女子衣衫上的水滴,于气氛诡异安静空间,在地板上发出答答的声响。
声音清响到极似定时炸弹在读秒。
三双眼睛除了一个有点欲哭无泪外,另两双都很有默契,互相敌视。
直至定时时间一到──
炸!
「你这是在干嘛!?」姜玉贤火冒三丈,跳脚震天怒喝,音量抓狂到亟欲把天花板也给掀了。
「我不是说过要加深印象?这方式不错。」区克云专心评量她加倍狼狈的模样,末了,给予战胜者贯有的高傲笑容。
「不错?」这是人话吗?姜玉贤脸色发黑。
「我只是还妳一桶水,而且──」他冷哼。「是妳应得的。」
姜玉贤为此傻住。翻开脑子里那被无情浇熄的少女梦幻的残骸,在又急又气下整理更之前的情景,不消几秒,恍然大悟。
是的,她想起他是谁了!而弄清情况后的自己,心中尽管有再多怒火,也喷不出来,毕竟,是她有错在先。
「看来妳有印象了。很好,我再问一次:我像死老头吗?」
「不像。」因为她终于发现他比较像混蛋!「现在我们扯平了。」
「理论上是──」
「不对,你还欠我一罐可乐!」她指着桌上的空铝罐,悻悻然睨着他。
「听我把话说完。」他不客气地回睨插话的她一眼,平静依旧,「我之前说过,理论上我们扯平了,但实际上,妳泼的是大约五公升以上的水,与我这三公升的水和三百五十毫升的可乐衡量之后……」
「怎样?」
「是妳欠我。」他以高姿态拍拍肩膀上的小小微尘,嗯,好脏。
「欸?」学生时代数学时常挂鸭蛋的姜玉贤听得一头雾水。这邪恶混蛋是数学老师吗?连这点差额都要计较……
「我给妳一条路走,道歉。」
「我不要!」她甩过头去,臭着脸回绝。
「请记住,类似拒绝这种的话,通常是我在使用。
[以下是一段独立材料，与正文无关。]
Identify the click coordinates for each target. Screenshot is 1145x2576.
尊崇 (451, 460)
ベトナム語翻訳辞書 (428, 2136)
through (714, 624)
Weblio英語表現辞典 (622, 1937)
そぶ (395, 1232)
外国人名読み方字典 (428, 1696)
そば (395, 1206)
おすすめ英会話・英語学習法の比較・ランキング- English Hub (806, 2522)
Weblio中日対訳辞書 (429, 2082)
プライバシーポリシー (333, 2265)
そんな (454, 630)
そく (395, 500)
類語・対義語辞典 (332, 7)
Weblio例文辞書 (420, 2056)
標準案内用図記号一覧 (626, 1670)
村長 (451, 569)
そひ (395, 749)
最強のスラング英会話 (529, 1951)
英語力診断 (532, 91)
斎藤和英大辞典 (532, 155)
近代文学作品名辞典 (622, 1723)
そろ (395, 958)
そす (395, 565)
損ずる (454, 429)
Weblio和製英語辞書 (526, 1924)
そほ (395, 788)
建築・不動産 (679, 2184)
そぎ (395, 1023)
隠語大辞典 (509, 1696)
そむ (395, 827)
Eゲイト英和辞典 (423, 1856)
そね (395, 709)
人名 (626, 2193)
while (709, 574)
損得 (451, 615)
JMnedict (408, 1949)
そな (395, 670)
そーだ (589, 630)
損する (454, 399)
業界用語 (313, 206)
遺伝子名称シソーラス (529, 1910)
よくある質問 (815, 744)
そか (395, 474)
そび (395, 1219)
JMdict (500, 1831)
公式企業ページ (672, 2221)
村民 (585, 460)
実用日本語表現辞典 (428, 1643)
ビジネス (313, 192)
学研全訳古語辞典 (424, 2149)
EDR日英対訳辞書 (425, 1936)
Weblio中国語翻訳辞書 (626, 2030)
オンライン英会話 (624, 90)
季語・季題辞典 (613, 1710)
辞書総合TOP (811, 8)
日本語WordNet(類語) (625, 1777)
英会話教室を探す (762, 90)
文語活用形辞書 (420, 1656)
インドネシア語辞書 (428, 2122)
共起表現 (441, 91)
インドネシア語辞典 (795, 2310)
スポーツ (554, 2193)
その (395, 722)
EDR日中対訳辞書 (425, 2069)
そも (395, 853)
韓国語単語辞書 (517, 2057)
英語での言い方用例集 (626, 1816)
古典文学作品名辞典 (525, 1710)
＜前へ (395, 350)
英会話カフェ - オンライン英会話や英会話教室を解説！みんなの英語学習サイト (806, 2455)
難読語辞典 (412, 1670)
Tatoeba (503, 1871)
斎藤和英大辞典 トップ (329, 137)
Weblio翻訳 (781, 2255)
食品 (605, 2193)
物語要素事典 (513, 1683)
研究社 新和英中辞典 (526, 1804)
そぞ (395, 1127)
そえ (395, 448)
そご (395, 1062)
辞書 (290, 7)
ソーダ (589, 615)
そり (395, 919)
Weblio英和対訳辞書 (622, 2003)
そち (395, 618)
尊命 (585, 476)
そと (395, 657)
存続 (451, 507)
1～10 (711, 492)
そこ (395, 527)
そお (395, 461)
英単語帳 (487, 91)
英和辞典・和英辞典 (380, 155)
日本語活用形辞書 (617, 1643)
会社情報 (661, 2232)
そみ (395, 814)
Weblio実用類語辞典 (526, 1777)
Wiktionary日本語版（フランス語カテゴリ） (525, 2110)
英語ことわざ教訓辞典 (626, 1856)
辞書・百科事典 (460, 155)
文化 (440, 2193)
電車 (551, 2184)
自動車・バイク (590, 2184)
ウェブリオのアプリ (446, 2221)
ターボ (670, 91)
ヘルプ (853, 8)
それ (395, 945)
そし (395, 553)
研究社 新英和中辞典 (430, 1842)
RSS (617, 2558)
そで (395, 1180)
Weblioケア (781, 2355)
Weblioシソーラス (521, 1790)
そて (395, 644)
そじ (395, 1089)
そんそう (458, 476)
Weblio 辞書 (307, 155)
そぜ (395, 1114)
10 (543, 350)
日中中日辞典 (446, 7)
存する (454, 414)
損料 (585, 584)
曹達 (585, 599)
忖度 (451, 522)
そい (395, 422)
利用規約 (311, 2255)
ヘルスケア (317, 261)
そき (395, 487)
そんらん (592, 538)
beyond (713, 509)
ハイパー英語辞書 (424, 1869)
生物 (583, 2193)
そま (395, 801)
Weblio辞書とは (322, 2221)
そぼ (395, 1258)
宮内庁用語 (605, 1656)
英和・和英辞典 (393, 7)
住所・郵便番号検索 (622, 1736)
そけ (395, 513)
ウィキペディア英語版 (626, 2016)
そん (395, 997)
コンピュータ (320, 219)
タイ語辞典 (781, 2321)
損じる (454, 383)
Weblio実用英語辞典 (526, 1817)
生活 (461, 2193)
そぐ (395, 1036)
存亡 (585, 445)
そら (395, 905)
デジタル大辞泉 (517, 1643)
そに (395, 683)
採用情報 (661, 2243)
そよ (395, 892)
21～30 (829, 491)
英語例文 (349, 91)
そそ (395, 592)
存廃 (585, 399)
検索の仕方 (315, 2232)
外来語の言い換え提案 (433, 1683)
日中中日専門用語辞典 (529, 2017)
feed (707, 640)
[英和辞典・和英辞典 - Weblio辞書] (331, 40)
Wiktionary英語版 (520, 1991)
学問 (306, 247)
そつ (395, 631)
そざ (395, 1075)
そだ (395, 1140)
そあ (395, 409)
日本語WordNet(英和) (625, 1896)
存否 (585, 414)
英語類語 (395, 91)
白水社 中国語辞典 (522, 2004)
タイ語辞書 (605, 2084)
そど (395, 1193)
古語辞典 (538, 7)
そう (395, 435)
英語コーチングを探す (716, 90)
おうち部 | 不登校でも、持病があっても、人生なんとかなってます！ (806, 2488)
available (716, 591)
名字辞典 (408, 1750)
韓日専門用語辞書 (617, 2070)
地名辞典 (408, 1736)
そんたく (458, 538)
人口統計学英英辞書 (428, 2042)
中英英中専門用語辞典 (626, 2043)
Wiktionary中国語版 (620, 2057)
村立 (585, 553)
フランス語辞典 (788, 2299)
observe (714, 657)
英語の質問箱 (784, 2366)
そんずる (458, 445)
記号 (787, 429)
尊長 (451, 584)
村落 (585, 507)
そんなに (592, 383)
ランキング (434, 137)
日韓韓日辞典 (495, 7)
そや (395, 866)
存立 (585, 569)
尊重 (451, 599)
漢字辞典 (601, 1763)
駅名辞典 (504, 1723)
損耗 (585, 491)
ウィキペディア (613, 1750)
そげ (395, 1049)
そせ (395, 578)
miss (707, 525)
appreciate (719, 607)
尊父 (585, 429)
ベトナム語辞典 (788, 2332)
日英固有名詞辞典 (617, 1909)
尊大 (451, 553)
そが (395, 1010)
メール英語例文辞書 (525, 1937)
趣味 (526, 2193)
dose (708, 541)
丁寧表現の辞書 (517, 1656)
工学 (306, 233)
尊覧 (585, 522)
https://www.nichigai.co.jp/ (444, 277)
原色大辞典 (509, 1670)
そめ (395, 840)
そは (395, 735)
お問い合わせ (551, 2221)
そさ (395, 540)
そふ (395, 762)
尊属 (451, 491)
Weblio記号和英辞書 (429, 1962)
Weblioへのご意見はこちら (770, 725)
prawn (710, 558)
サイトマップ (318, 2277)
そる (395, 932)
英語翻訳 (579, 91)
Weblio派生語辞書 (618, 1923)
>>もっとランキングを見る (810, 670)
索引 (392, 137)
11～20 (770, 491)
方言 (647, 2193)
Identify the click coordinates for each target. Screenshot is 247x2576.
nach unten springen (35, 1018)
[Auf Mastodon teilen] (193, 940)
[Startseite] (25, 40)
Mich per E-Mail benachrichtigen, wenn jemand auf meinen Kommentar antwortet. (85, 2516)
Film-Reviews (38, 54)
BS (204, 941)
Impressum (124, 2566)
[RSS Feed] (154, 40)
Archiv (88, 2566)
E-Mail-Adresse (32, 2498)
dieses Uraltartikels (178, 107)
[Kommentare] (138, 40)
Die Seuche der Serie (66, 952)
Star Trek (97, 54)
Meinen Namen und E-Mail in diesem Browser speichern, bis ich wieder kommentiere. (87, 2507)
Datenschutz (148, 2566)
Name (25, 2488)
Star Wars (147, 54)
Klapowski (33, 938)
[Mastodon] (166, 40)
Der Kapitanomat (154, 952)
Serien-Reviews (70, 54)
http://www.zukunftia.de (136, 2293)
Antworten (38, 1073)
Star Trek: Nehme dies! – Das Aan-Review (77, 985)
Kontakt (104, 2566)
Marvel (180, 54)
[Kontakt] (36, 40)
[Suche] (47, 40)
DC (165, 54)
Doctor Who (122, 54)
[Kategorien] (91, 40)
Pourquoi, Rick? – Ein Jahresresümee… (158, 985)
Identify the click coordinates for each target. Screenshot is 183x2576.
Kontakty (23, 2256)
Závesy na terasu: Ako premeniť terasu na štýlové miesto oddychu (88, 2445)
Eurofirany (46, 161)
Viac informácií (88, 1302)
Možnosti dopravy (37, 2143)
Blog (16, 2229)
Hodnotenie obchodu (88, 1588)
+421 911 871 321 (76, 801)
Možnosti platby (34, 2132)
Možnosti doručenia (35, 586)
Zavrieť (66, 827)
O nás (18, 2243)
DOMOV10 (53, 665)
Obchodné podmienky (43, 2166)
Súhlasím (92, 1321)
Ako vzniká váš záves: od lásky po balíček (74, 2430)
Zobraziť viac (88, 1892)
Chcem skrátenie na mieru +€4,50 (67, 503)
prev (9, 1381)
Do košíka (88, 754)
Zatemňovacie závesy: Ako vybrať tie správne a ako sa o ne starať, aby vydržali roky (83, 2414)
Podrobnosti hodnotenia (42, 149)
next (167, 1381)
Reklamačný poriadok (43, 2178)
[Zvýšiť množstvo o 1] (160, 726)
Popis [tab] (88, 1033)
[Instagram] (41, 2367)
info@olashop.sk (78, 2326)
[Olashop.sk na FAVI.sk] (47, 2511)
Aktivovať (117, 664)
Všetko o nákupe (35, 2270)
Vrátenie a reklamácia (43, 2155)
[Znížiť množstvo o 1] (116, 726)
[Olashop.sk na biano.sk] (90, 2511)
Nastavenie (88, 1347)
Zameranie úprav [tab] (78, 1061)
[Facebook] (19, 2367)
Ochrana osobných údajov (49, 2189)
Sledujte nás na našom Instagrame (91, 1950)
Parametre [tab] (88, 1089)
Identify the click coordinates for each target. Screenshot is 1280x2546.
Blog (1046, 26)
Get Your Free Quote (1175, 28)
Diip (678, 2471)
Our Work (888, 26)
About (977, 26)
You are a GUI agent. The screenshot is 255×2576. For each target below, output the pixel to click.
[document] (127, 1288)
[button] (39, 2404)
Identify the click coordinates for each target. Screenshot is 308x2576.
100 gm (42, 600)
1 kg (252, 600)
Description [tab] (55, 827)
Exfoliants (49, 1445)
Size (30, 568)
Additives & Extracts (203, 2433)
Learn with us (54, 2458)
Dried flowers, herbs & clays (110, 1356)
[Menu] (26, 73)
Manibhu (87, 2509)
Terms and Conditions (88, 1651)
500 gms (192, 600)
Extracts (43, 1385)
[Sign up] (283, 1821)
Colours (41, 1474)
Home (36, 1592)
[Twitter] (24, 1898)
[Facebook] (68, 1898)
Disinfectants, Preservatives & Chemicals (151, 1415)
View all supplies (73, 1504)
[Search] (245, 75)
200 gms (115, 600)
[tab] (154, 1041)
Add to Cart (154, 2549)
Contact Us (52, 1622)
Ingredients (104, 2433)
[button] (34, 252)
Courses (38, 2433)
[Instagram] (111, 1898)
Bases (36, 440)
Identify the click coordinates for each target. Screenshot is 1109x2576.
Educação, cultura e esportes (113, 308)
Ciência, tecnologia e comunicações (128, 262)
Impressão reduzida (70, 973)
」
转言之,便是在宣告不想再听到除了他以外的人拒绝第二次。
老早置身事外的高伟省去分析,都听得出那里头的傲然暗示,可世上人类分很多种,而近几年最热门的人种叫白目,这里刚好就有一个。
「又怎样,我不要,不要就是不要,我不认为我需要道……」
某人一旁看不下去,意图走人,不过好歹也算认识,他日他定会领鲜花素果上坟祭拜。
「高伟!」姜玉贤呼喊,讲起来这小子也算帮凶一名,居然想溜?
「等会跟我走。」区克云压住按捺不住的高伟的肩头,回头冷嗤,「先让她说,我想听听她为什么认为自己不需要道歉。」
「说就说!」
姜玉贤用力挺起胸膛,想对他们表达她的「雄心壮志」,岂料两位英俊男士接收到后却曲解成「雄胸壮奶」,视线由平凡的脸蛋神速往下掉。
她伸出食指,给老娘听好了。「首先!」
「如何?」剑眉一挑,瞇眼懒懒觑着若隐若现的大片印花胸罩。
「如果我刚进来就告知实情,我会非常愿意为我的行为诚恳道歉,但你却把我耍得团团转!好比……好比……」姜玉贤尴尬,眼珠子慌张到处看,惨,在气势攀升的节骨眼,她竟再度词穷了。
高伟攒眉,严肃沉思,帮忙解说:「好比说是发情的母猴子莫名其妙被马戏团里的训兽师抓去舞台耍弄那样?」
「对!没错!高伟谢了!」姜玉贤叫好,使劲地扪拍的背,以表赞赏。
「跟自己人还客气什么。」高伟陪笑。